As much as I love this final track of King Animal (and I'm not complaining that it's on this album-it really does belong there) it seems like it would fit better as an intro to Soundgarden's next album-and yes, after what I've heard on this album, there's no doubt there will be more Soundgarden albums coming in the future. I have no inside info, but as a musician I can just tell. The band is anxiously awaiting your praise for the new direction they'll be heading, and I sincerely hope you give it to them. The idea is that this just keeps going, it doesn't end-we've got to stick with it, keep believing, and doing what we can to make this world a better place for generations to come. Visually, the warhorse has dug his own grave, and he spends his time from here on out relaxing until you bury him there. We found the path-we made it! Celebrate, and always remember that #LoveRockPrevails
I firmly believe we will see more Soundgarden albums in the future and that they will continue to shine. For me, this album was a redistribution of the #Heartshine and I believe Atomic Honey (yes, that's my band for those who haven't figured that out somehow) has found themselves a new ally. Soundgarden is now truly ready to spread the Love Rock, and we've got their back!
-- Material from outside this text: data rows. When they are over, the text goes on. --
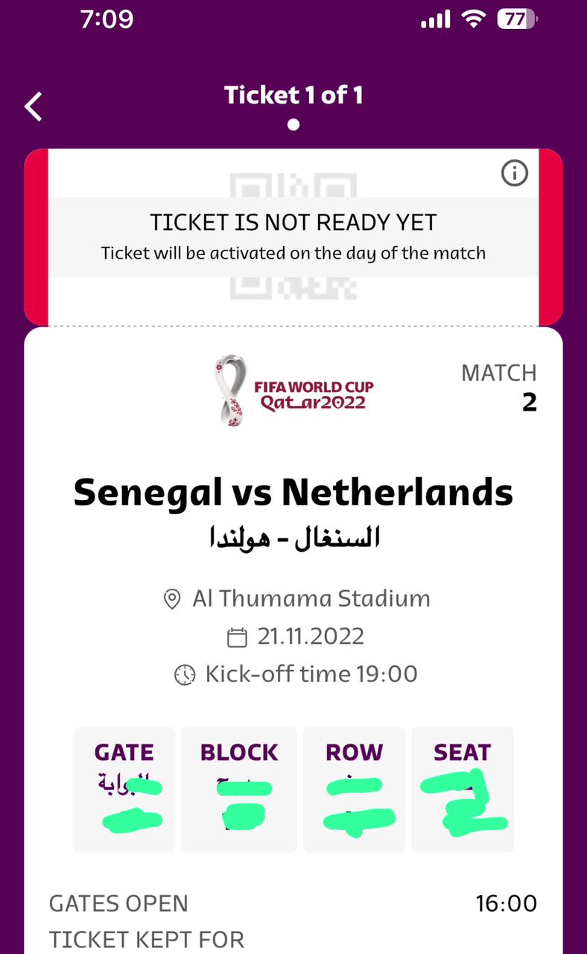This screenshot has width=587, height=954.
Task: Tap the cellular signal bars
Action: coord(435,20)
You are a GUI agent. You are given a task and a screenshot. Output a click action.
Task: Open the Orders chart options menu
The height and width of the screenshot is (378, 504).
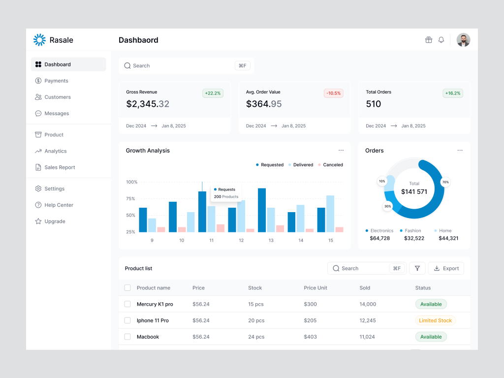pos(460,150)
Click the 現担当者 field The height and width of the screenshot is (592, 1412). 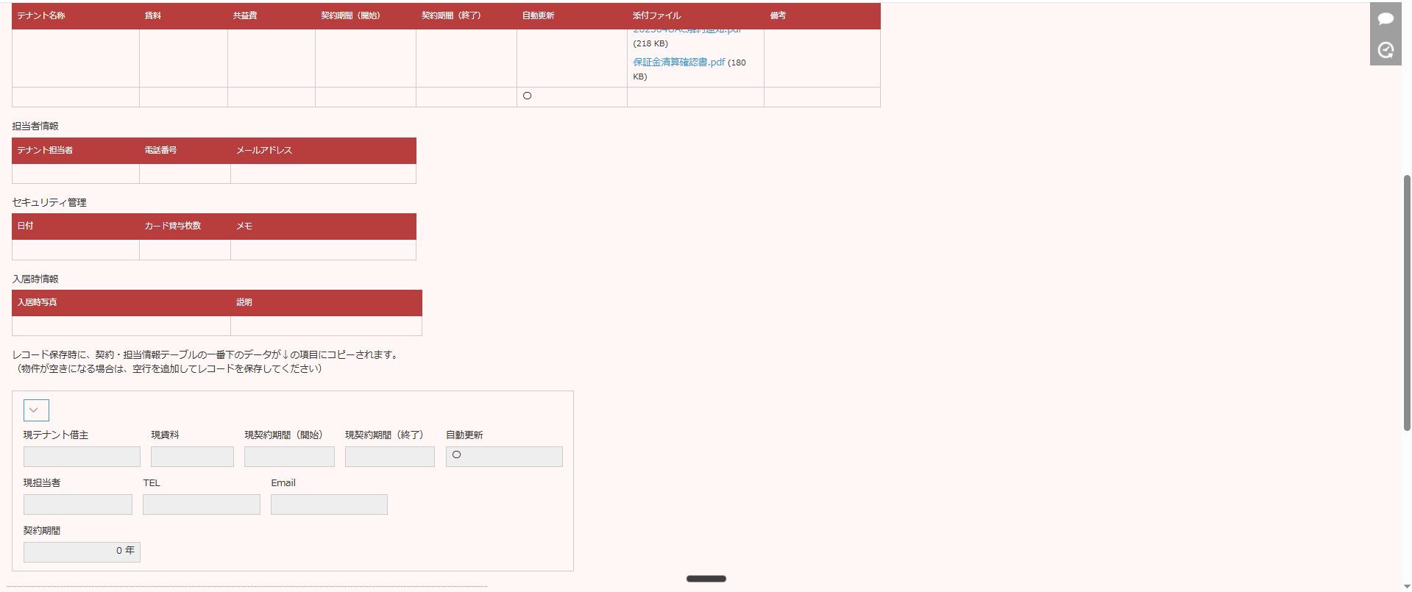(x=78, y=504)
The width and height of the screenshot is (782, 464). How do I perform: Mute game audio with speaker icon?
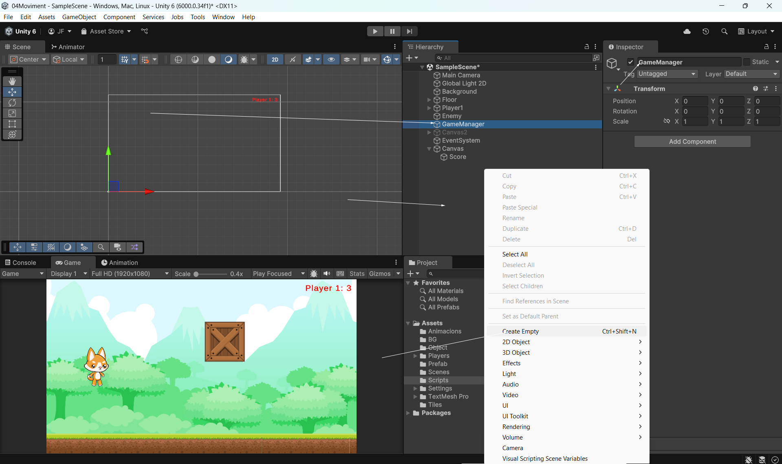pos(327,274)
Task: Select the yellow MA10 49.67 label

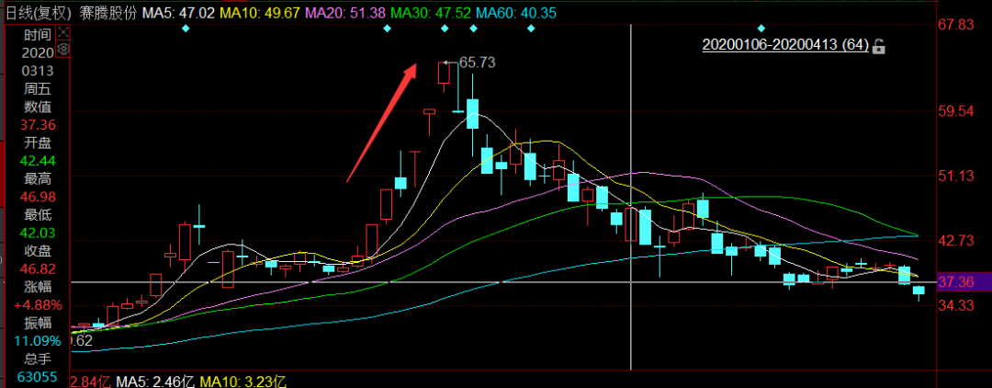Action: click(x=256, y=14)
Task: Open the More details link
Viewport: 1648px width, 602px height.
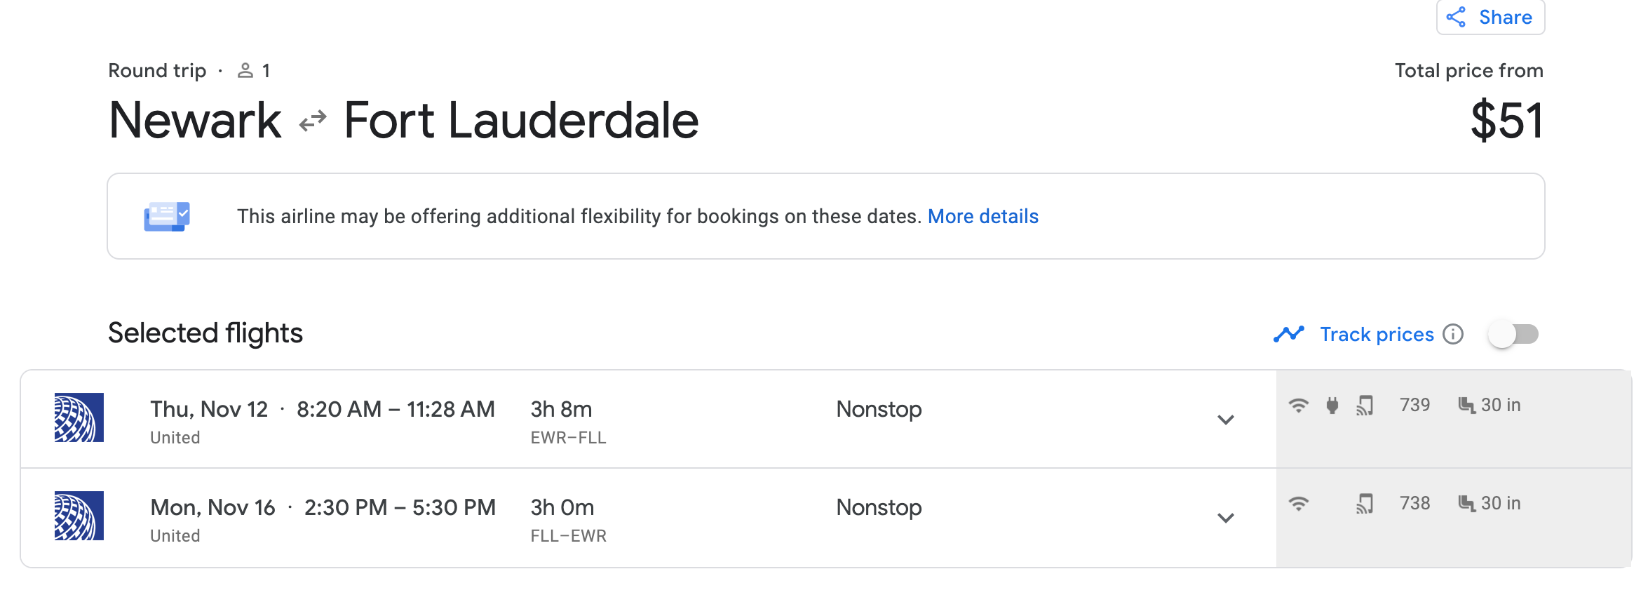Action: pos(982,216)
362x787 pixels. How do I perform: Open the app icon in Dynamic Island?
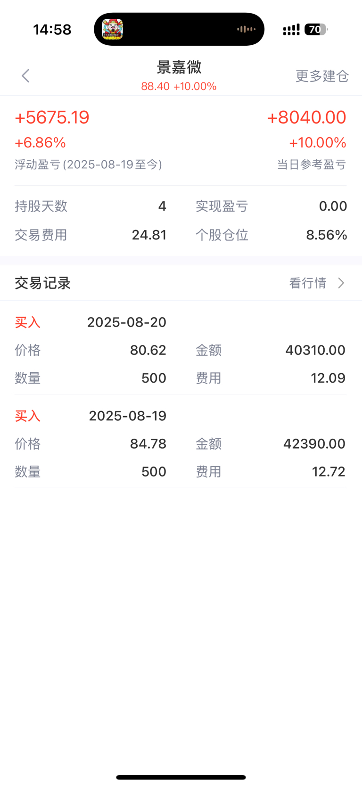point(113,29)
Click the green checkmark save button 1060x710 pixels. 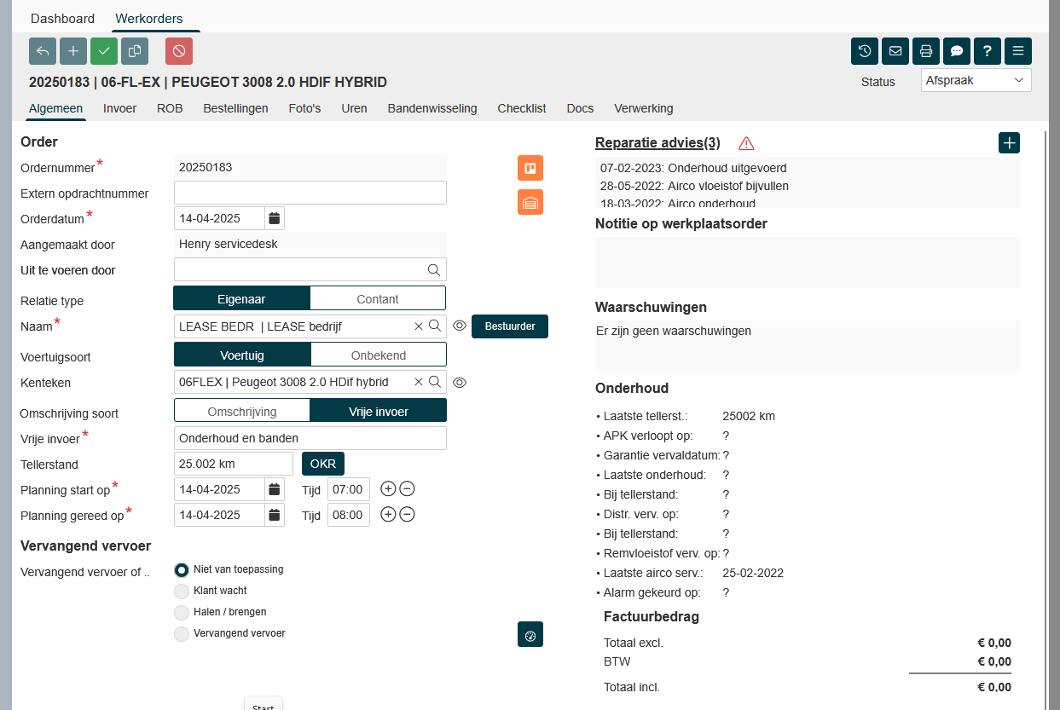(104, 51)
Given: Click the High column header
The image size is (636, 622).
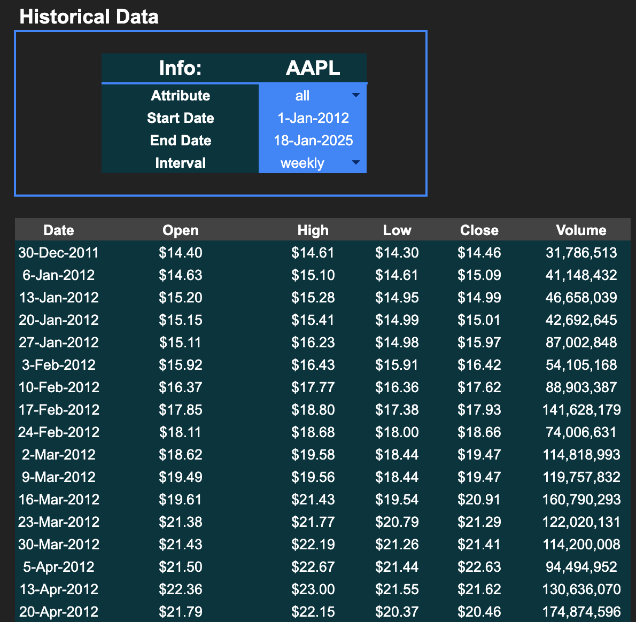Looking at the screenshot, I should click(x=313, y=230).
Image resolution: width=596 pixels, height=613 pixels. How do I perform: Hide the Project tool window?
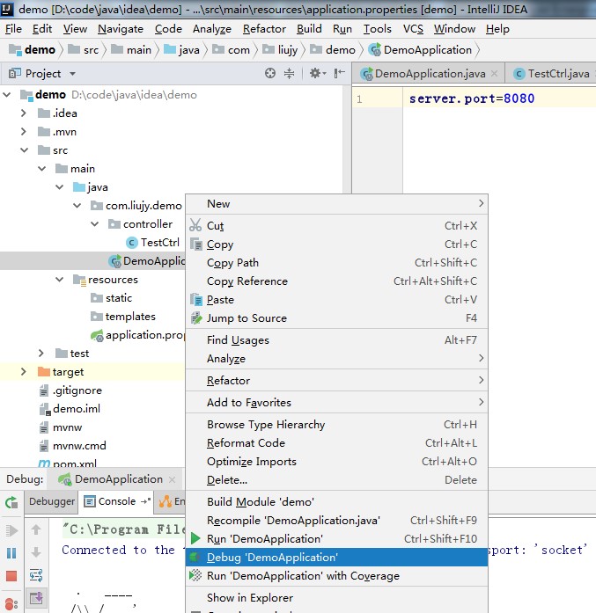pyautogui.click(x=337, y=74)
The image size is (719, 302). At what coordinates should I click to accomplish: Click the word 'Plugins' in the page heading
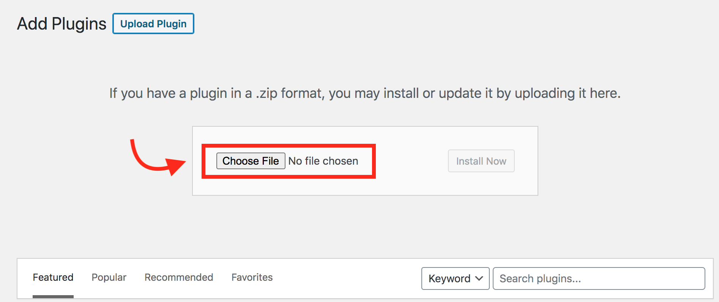(79, 24)
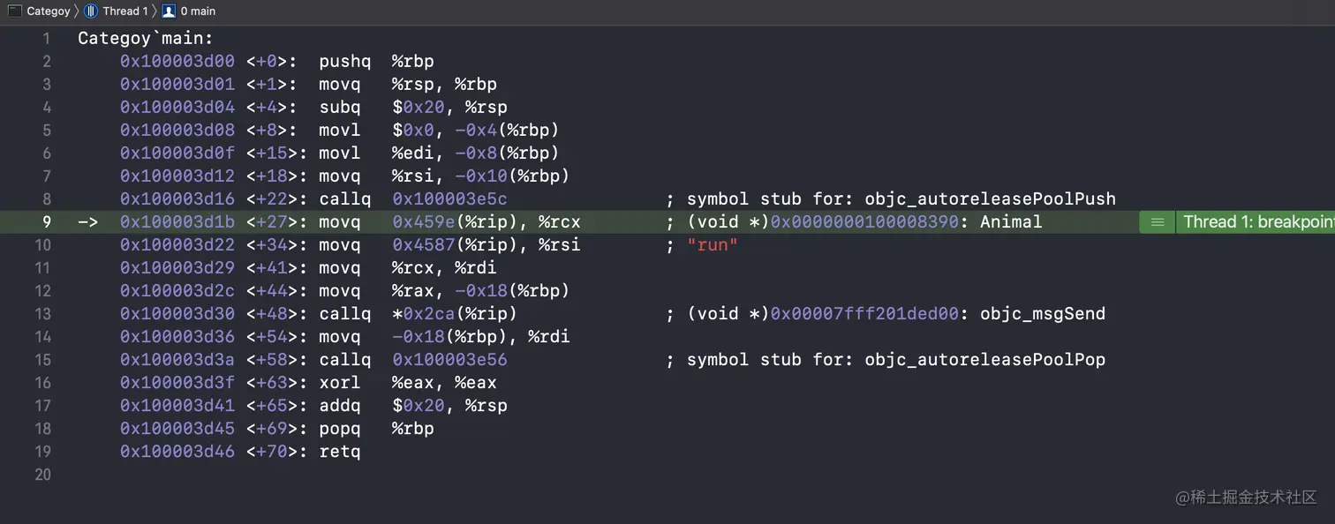Click the stack frame person icon

tap(169, 11)
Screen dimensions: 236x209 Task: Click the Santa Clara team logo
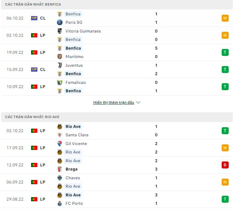click(x=60, y=135)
Overall I'm giving this album 4.5 stars for now, though that's subject to change: in all honesty I can't find any reason not to give it 5 stars other than my stubborn rule of not giving an album this recent 5 stars. For me, 5-star albums are few and far between, and I don't want to cheapen the honor for the few that have made it. I hope this review gives you some insight to Soundgarden's King Animal and that you'll understand that this was an important album that needed to be made.